** WORK ORDER 1 **
For the passage on funeral home culture, decide whether each statement below agrees with it. Answer yes or no for each, and quote the deciding words.
(a) The strongest parameter in the composite of funeral home norms is avoidance.
(b) The writer reports that the hypothesis has held so far in every case tried.
(c) The writer kept this piece under 700 words.
** WORK ORDER 2 **
Please reproduce word for word the part of the passage on funeral home culture that starts with "Next week I" and goes on through "be our attitude.".

** DOCUMENT PASSAGE **

⟨

As a simplistic overview the Circumplex is divided into three parts: Constructive, Passive-Defensive and Aggressived Defensive. Ideal Cultures…those that produce optimal results…are almost always constructive styles. Here is a composite of actual funeral home norms:
Obviously quite a difference. What I want you to notice is that the strongest parameter, which is in green (part of the passive defensive culture) is avoidance. Here is a direct quote on that behavior at the individual level:
“The Avoidance style reflects apprehension, a strong need for self-protection, and a propensity to withdraw from threatening situations. People high in this style “play it safe” and minimize risks, shy away from group activities and conversations, and react to situations in an indecisive and non-committal way.”
Be careful here. You may think this is not you. But this circumplex included some very highly respected firms. Can you begin to see why I believe we have such a high tolerance for mediocrity?
3. THE NAKED TRUTH: I have a hypothesis I have been trying out lately. So far I am hitting 100%. I don’t like it. You won’t either. But if we are going to get well it needs to be said. Here is what I think happens. You get out of mortuary school. You go to work at a funeral home. Maybe your own family funeral home. You do removals, you embalm, you oversee visitations, you drive family cars, you lead processions and then one day…out of the blue…the funeral home is real busy that day…you are minding your own business and they get one…more…call. Someone hands you a folder, tells you the family will be here to make arrangements at 2:00 and you need to make arrangements…by yourself…unsupervised. When I first posed that hypothesis I was not expecting the response I got. Many of you can still name the family after 20 and 30 years. Some remember you were told not to worry “it’s only a cremation family”. Others remember the day of the week. But, so far no one has suggested it was different. THAT SEEMS TO BE THE SUM TOTAL OF YOUR ARRANGEMENTS TRAINING. If this is true then it explains the inability of the profession to defend itself. It explains the low self image that characterizes us. It explains our codependency relationship with our casket companies. It explains a lot. Best of all it can be fixed!!! and fast. And it gives me hope.
THE GREAT TEASE
I really try to keep these under 700 words I am almost double that on this one. Here is what I want to tell you. I have found the Islands of Excellence in our Sea of Mediocrity…the real answers. Thanks to the recent research completed by the Funeral Service Foundation we now have a much better sense of what consumers are looking for. I have found solutions for the Arrangement Conference. I have found the mechanisms that will permanently transform you and your culture into a high performing culture.
Next week I will share a little of that with you and my plans to help those who are willing to rediscover some of that “fire-in-the-belly” passion. Let me leave you with this:
I continue to believe we stand at the threshold of the single biggest opportunity in the history of DeathCare. The transformation will not be painless but the pain will be tolerable. It will require investment but that investment will not be out of the reach of even the most humble willing to make it. Best of all many of you will rediscover your purpose. The only real barrier will be our attitude.

⟩

** PROVIDED MATERIAL **
⟨

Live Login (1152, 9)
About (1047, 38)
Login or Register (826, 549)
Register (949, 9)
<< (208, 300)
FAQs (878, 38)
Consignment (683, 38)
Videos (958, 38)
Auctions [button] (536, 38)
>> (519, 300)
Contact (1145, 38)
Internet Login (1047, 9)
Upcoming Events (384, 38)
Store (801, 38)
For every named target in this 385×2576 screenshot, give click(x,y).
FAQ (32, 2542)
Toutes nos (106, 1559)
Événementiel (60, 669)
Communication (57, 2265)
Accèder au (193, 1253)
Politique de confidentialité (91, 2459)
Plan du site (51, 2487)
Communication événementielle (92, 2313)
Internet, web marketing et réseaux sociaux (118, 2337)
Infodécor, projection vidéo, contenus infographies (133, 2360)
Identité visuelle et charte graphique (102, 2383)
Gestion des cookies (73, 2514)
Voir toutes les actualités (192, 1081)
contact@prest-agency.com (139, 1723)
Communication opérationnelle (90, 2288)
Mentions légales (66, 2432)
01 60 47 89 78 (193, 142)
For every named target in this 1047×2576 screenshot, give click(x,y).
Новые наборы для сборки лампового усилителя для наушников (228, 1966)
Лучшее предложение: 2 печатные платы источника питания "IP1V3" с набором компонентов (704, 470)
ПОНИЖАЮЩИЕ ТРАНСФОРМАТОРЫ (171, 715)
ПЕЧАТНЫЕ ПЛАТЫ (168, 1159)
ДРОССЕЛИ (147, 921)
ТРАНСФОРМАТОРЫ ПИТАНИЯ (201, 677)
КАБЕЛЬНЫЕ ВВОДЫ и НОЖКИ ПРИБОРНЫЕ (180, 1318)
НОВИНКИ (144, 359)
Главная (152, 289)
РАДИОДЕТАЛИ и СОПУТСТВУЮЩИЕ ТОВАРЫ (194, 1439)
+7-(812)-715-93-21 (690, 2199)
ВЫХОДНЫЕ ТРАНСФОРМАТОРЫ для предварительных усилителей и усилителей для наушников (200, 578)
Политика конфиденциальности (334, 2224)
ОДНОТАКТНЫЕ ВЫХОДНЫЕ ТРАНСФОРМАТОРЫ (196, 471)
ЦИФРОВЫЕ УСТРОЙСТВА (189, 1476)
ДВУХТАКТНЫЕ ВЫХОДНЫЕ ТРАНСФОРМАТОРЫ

⟩

** WRITTEN ANSWER 1 **
(a) Yes: "the strongest parameter, which is in green (part of the passive defensive culture) is avoidance"
(b) Yes: "So far I am hitting 100%."
(c) No: "I am almost double that on this one"

** WRITTEN ANSWER 2 **
Next week I will share a little of that with you and my plans to help those who are willing to rediscover some of that “fire-in-the-belly” passion. Let me leave you with this:
I continue to believe we stand at the threshold of the single biggest opportunity in the history of DeathCare. The transformation will not be painless but the pain will be tolerable. It will require investment but that investment will not be out of the reach of even the most humble willing to make it. Best of all many of you will rediscover your purpose. The only real barrier will be our attitude.